Son personnage, habité par un mal de vivre en raison de ses manques affectifs, entre une mère schizophrène (Sylvie Drapeau) et une grand-mère perturbée (Angèle Coutu), finit par nouer des relations avec deux hommes. D’abord avec son professeur de littérature (Jean-Hugues Anglade), marié et soucieux de ne pas aller plus loin; ensuite, avec un jeune pâtissier, réservé et épris d’elle (Pierre-Luc Brillant).

Mise en confiance

La jeune comédienne — actuellement à l’affiche d’un autre film, La belle empoisonneuse — éprouvait une certaine gêne à jouer nue devant la caméra, dans des ébats intimes. Si on parlait beaucoup de cul dans la télésérie C.A., son personnage de la prude Sarah n’était jamais allé aussi loin.

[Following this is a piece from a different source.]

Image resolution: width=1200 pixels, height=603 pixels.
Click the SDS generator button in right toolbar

Six scènes au total — «Ce n’est pas énorme» —, mais qui ont demandé une totale mise en confiance. La réalisatrice Lyne Charlebois, qu’elle avait connue sur le plateau de la télésérie Nos étés, l’a aidée à se sentir à l’aise.

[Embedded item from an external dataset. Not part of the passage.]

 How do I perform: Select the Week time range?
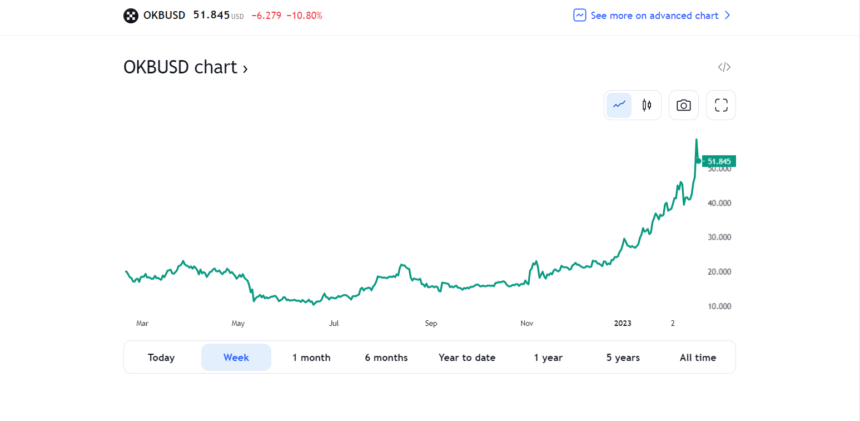coord(236,358)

«Ça paraît toujours pire lorsqu’on le lit le scénario, avoue la comédienne, en entrevue au Soleil. Je connaissais Lyne et je savais qu’elle avait du goût. Je lui ai fait comprendre que si elle voulait aller plus loin, ma limite était là. J’ai posé beaucoup de questions. Je voulais être rassurée. Je lui ai fait confiance car je savais que ces scènes étaient nécessaires pour faire avancer l’histoire.

«C’est une intimité qui n’est pas facile à vivre sur un plateau de tournage, ça demande beaucoup d’abandon, ajoute-t-elle. Il y avait de la gêne, autant chez moi que chez mes partenaires. Nous étions tous dans le même bain. On faisait des blagues pour alléger l’ambiance. On a beaucoup ri pour désamorcer la gêne. Finalement, tout s’est fait avec beaucoup de respect.»

Exemple de résilience

La sexualité était difficilement dissociable du personnage de Kiki, d’où l’importance de ces scènes de nudité. «Elle confond l’amour et le sexe. Le sexe, c’est facile, c’est technique, alors qu’elle est incapable d’intimité. Sa relation avec son professeur n’en est pas une d’amour, alors c’est facile pour elle, ce n’est pas compromettant. Le personnage de Michael (Pierre-Luc Brillant) réussit à percer sa carapace. Pour être intime avec quelqu’un, tu dois t’exposer et ça peut faire mal.

«Kiki est quelqu’un qui se cherche, car elle n’a pas beaucoup confiance en elle. Elle manque de repères et d’encadrement. Comme si, à 30 ans, elle apprenait à se construire. C’est par l’écriture qu’elle réussit à se mettre sur la bonne voie. C’est un bel exemple de résilience.»